### 今回の課題
このあとに載せる債務整理についての文章を、最後の一文のあとから書き継いでください。

### 抜粋箇所

────────────────────

債務整理をおこなう人の中にはいわゆる多重債務者もいますが、複数の借入先がないとできないというわけではなく、借入先が1社でも債務整理はできます。
債務整理は経済状況などを基準に判断するため、借入先は複数である必要はありません。
経済状況が悪化して返済のために新たな借入先を増やしてしまう人もいますが、借入先を増やすより債務整理に踏み切るほうが賢明といえるでしょう。
債務整理には「任意整理」「個人再生」「自己破産」「特定調停」の4種類があります。
借入先は何社からできるということはありませんが、借入額に応じてどの債務整理が適当かという目安はあります。
収入にもよりますが、任意整理や特定調停であれば、60万円~100万円前後が妥当です。
任意整理や特定調停は貸金業者に交渉して利息分を減額してもらわなければなりません。
交渉しやすい額や減額後の返済も考えれば100万円程度を目安にするのが現実的です。
借金が100万円を超え、収入と比較しても返済が厳しい場合には個人再生を考えましょう。
個人再生は利息や元金という分け方をしません。
債務総額を最大5分の1、または100万円までに減額できる方法です。
たとえば500万円の借入で5分の1まで減額できた場合は100万円まで減額できると考えられます。
自己破産はそれよりさらに借入が多い場合、または安定収入が見込めないときに検討してみましょう。
債務整理の対象にできる借金
銀行カードローンは債務整理できる
銀行カードローンは債務整理の対象にできます。
銀行カードローンにもさまざまなものがありますが、どこから発行されているものでも特に例外になるというものはありません。
銀行系でも消費者金融系でも、どちらも可能です。

────────────────────

### データセット
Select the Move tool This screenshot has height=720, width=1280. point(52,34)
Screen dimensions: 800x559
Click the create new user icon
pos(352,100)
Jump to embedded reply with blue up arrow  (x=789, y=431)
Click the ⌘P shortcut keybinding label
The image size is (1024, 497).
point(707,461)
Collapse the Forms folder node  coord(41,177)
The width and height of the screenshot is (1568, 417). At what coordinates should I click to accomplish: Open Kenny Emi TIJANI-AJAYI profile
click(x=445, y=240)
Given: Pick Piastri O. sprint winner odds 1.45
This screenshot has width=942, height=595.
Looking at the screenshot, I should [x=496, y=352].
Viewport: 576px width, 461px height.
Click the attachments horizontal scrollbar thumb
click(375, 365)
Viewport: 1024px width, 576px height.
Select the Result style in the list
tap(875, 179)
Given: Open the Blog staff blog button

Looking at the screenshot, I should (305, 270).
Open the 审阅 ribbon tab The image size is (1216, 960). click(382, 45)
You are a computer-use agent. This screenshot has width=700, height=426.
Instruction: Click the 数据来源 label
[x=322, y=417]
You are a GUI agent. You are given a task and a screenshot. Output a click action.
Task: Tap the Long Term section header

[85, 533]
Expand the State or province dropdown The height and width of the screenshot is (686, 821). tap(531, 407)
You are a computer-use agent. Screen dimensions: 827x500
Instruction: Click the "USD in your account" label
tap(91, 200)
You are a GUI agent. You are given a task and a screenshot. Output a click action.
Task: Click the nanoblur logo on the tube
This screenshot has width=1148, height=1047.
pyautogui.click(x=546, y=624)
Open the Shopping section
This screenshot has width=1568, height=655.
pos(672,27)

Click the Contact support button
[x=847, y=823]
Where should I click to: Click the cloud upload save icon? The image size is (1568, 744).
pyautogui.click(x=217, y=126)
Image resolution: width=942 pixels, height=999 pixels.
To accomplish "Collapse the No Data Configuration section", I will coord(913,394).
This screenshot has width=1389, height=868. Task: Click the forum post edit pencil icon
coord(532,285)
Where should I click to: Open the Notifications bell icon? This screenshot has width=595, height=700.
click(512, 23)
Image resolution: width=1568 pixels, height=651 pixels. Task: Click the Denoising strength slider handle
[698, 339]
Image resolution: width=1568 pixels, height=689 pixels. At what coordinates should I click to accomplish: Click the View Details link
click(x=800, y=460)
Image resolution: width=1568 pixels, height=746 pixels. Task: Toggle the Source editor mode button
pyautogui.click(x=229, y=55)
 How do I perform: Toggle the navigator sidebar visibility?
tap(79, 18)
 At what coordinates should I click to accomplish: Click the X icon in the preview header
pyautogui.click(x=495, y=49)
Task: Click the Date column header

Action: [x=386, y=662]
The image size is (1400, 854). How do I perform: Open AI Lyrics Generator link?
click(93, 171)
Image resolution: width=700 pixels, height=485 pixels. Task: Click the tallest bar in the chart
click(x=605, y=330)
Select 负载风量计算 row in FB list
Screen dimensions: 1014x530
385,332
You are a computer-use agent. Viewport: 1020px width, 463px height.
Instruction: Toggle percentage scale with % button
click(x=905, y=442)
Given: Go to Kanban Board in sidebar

────────────────────

### 課題の結果
奨学金は債務整理できる
安定した就職先がなかなか得られないことで奨学金の返済が滞ってしまう人が増えています。
奨学金は事情で返済できないときに一定期間、返済を止められる制度が利用できることもあります。
しかし、期間を使い切っても返済できないときには滞納として処理され、その場合は連帯保証人に請求がいくのが一般的です。
奨学金は大抵の場合、親や親族が連帯保証人になっているため、債務整理をするときはトラブルを避けるためにも連帯保証人とよく相談しましょう。
返済を滞納して一括請求がきてしまった場合でも債務整理できる
滞納や遅延があると貸金業者などの借入先から一括請求を視野に入れた督促がくることがあります。
これを無視したり滞納が長引いたりすると当然一括請求されてしまいます。
貸金業者から直接請求がきているのであれば、まだ債務整理できる可能性は残されています。
ただし、裁判所を通して強制執行をされた場合は、手続きができる債務整理方法が限られてきます。
そうなる前に早めに司法書士や弁護士に相談することをおすすめします。
住宅ローンの滞納も同様で、住宅ローンなどは滞納が3カ月程度続いた時点で代位弁済になる可能性が高くなります。
代位弁済とは保証会社が債務者の借金を立て替えたということになり、求償権つまり返済を請求する権利が保証会社に移行することです。
代位弁済後は保証会社から督促されます。
代位弁済がおこなわれると通常は保証会社から内容証明郵便などで通知されます。
この場合はできるだけ早く住宅ローン会社に連絡を取り、返済の意思を伝えておくのが賢明です。
債務整理できる可能性はまだ残されているので、同時に司法書士または弁護士に相談しましょう。
任意整理、個人再生した後に払えなくなってしまった…二回目の債務整理はできる
任意整理や個人再生をして新たに返済を始めても、残念ながら途中で払えなくなってしまう人もいます。
借金を減額して3年~5年という期間で分割返済することで楽になる人は多いですが、返済中に病気や失業してしまうなど事情が変わるのは仕方がない場合もあります。
任務整理や個人再生した後で約束した金額が払えなくなってしまった場合は、自己破産でリセットして人生を再スタートしましょう。
債務整理の対象にできないもの
税金の滞納は債務整理できない
税金が払えなくなったとしても税金を債務整理することはできません。
そもそも借金とはまったく違う扱いになります。
税金は前年度の収入に対して課税されるため、その年の経済事情によっては納税が困難になる人も出てきます。
事情に応じて分割に応じてくれる場合もありますので、税金は市役所や税務署に相談して分割で払っていく計画をたてましょう。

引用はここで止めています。